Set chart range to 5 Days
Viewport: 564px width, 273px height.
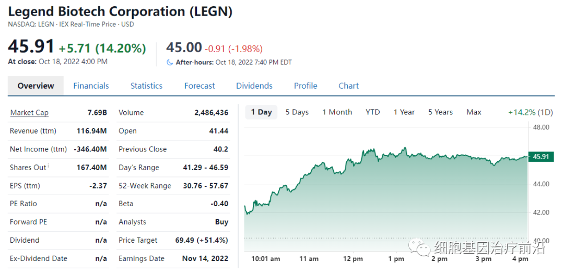tap(297, 112)
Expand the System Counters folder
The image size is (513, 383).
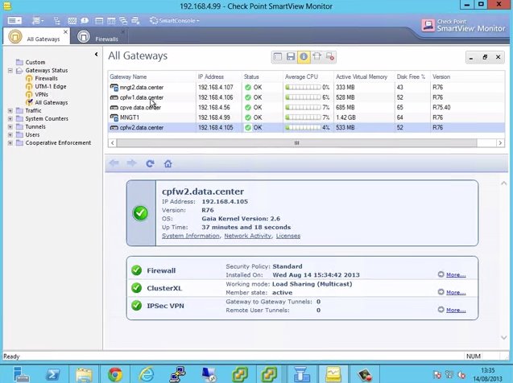(10, 118)
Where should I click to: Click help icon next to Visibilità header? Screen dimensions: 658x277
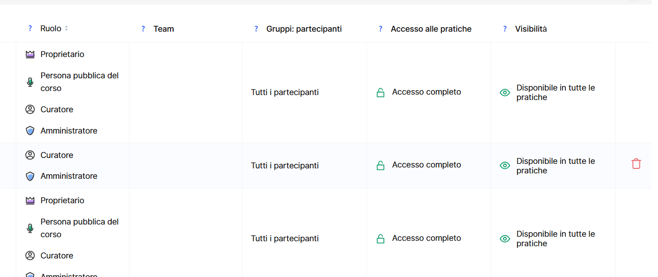505,29
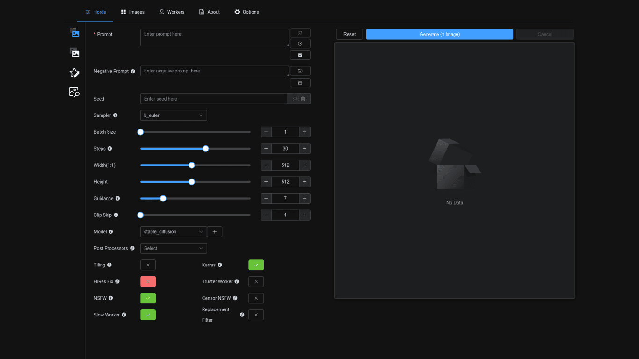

_ _ _ _ _ _ _

## Work item
Only the pictures are to be left out; print everything else in the listing exactly.

## Result
Set chart range to 5 Days
Viewport: 564px width, 273px height.
tap(297, 112)
Expand the System Counters folder
The image size is (513, 383).
(10, 118)
Where should I click to: Click help icon next to Visibilità header? Screen dimensions: 658x277
505,29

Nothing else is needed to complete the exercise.